____ SUPPLIED MATERIAL
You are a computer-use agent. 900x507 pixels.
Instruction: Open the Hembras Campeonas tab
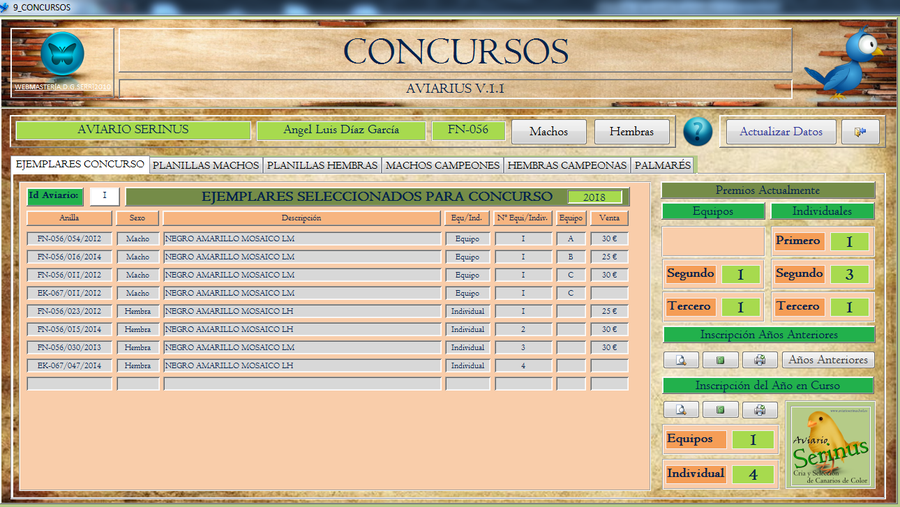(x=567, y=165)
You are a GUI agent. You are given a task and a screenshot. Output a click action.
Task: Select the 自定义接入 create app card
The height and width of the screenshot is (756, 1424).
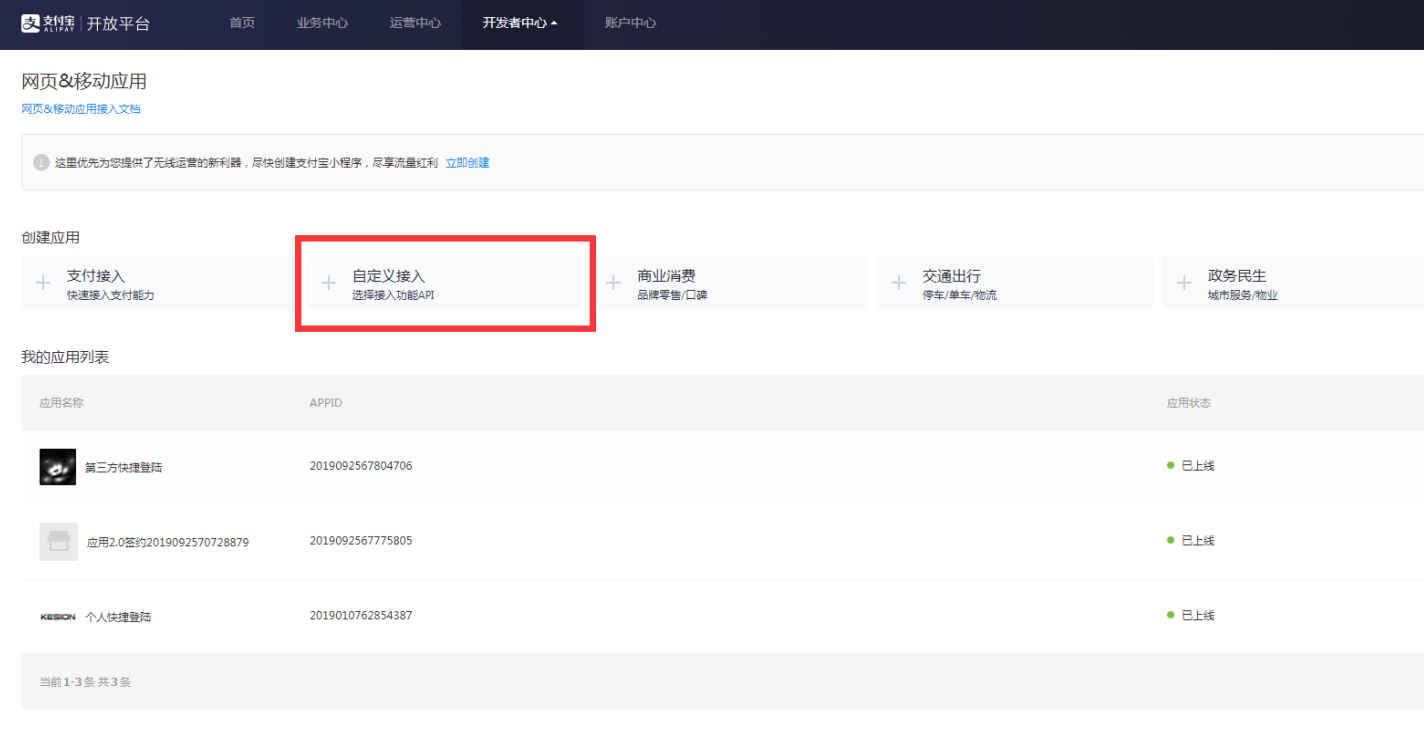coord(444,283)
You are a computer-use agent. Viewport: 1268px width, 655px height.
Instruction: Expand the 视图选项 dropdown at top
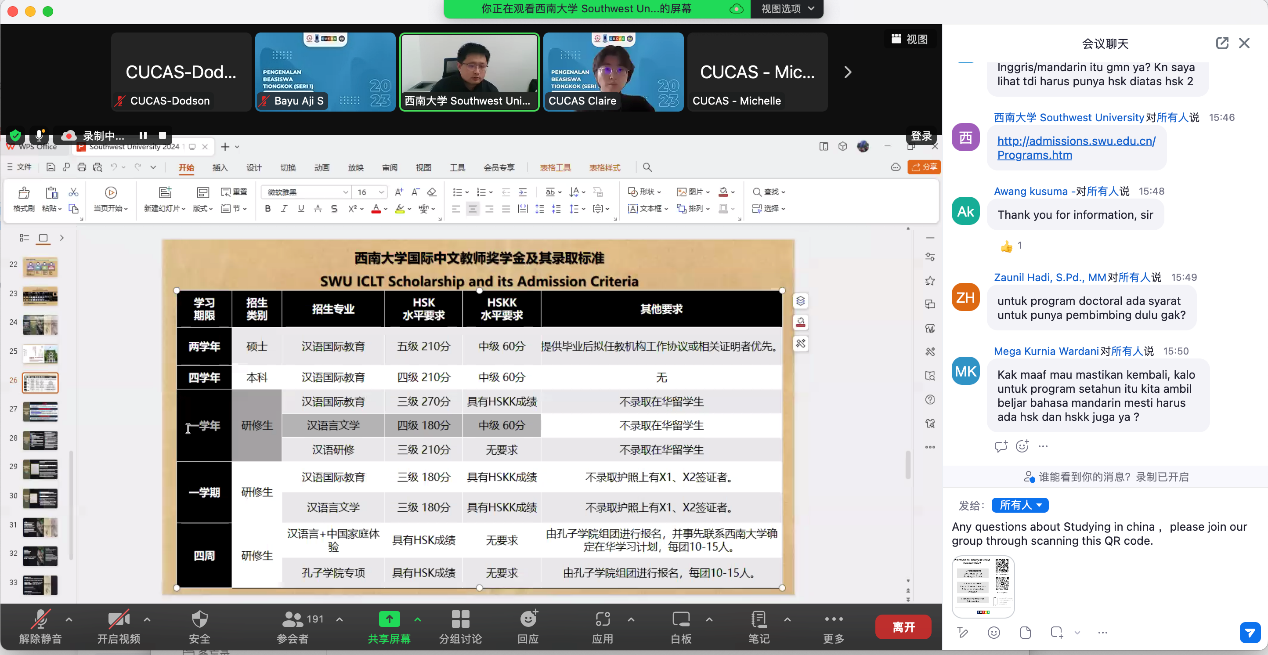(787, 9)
________
EXERCISE OBJECTIVE:
Lines containing the word "computer" must be found in the data above and copied.

SOLUTION FOR THIS TASK:
You are a computer-use agent. 900x507 pixels.
You are a computer-use agent. Viewport: 1268px width, 655px height.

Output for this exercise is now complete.